> [Records for processing]
..............................
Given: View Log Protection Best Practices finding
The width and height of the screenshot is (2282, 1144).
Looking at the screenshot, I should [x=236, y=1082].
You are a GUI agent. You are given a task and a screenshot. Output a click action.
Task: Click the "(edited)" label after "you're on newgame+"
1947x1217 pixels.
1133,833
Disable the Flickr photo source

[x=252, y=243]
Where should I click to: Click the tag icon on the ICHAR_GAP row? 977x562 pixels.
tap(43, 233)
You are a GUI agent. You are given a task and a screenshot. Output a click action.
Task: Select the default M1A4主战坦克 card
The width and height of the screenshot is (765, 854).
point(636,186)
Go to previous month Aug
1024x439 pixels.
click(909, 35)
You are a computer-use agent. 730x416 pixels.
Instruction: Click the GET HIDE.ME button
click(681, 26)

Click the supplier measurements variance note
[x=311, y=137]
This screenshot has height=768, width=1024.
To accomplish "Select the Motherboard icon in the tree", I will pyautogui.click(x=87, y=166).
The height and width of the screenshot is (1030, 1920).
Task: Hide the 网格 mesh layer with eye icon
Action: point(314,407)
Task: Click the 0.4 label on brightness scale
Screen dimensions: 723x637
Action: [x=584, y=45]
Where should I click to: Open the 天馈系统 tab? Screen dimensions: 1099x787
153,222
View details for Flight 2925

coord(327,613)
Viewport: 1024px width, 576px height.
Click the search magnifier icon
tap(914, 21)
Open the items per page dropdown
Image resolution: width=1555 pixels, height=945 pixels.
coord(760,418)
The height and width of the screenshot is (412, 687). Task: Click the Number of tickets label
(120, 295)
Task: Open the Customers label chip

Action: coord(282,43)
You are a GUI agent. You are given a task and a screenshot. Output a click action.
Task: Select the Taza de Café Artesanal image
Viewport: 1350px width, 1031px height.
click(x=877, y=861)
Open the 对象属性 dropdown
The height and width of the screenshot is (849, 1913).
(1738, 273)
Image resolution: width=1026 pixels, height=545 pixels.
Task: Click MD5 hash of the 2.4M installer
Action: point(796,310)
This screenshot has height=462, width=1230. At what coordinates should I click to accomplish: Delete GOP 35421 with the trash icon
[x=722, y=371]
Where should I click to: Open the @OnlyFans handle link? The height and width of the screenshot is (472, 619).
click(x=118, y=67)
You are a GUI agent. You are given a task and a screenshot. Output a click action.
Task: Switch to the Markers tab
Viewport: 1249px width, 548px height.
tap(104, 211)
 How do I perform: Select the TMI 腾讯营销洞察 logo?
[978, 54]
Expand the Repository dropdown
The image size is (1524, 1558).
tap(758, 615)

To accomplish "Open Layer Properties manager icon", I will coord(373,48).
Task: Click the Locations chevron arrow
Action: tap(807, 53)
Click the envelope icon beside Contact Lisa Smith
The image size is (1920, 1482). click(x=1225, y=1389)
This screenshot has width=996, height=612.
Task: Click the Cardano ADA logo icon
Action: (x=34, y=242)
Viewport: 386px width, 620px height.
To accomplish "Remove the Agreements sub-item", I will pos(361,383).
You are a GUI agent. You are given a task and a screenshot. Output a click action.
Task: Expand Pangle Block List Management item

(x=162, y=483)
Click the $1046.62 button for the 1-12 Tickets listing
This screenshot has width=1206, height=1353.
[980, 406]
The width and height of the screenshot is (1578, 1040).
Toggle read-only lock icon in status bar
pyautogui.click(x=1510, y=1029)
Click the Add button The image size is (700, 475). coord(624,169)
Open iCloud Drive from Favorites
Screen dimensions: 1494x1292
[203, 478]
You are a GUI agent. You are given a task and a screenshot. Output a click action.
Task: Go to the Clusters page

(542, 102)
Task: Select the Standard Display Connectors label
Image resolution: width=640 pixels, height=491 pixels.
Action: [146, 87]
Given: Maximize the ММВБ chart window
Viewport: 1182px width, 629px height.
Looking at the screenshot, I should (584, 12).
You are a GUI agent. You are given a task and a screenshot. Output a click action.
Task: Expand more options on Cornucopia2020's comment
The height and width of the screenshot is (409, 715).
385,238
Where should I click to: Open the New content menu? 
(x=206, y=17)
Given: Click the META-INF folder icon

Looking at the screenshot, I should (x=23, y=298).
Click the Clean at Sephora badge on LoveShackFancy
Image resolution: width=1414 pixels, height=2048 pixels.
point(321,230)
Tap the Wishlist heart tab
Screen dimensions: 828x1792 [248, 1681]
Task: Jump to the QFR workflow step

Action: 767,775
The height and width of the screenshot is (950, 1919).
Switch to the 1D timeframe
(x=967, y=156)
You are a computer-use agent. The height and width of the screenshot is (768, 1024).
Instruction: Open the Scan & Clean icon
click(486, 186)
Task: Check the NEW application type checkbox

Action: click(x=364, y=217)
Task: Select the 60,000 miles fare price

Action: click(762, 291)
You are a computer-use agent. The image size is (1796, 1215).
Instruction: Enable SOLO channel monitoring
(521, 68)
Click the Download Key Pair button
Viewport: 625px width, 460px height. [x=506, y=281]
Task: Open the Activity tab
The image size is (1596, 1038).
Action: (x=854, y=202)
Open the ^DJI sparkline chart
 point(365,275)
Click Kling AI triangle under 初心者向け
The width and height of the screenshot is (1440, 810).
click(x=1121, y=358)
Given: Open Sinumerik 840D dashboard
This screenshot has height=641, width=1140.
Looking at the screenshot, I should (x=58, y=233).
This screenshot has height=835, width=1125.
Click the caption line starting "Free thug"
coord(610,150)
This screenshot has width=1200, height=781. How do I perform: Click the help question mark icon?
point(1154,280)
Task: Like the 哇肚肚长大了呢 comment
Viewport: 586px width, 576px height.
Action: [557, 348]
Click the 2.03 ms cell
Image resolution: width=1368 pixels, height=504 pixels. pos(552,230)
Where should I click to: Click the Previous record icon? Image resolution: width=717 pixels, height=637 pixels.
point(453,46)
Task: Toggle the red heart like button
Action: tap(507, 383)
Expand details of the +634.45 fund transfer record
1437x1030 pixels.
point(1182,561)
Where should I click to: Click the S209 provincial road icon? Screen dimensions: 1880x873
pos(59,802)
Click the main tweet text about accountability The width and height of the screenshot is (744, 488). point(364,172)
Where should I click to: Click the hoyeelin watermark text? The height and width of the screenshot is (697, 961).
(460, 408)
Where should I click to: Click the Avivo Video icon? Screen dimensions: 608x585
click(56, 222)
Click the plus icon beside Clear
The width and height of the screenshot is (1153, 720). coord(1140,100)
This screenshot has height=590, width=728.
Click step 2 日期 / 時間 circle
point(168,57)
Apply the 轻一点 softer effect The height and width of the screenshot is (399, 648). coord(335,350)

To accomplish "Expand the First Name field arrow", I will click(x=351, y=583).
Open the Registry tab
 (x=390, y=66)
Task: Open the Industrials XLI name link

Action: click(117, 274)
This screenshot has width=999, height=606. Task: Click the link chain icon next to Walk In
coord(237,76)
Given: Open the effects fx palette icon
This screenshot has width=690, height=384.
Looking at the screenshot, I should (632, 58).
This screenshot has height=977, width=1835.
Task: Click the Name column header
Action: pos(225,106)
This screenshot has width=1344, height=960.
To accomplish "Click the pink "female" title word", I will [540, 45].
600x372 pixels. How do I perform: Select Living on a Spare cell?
..............................
> [What is expected]
Only lines with the word "computer" are needed. Copy them from the preceding records.

> [Solution to the problem]
You are a computer-use agent. 730x416 pixels.
You are a computer-use agent. The height and width of the screenshot is (768, 1024).
You are a computer-use agent. The image size is (1796, 1215).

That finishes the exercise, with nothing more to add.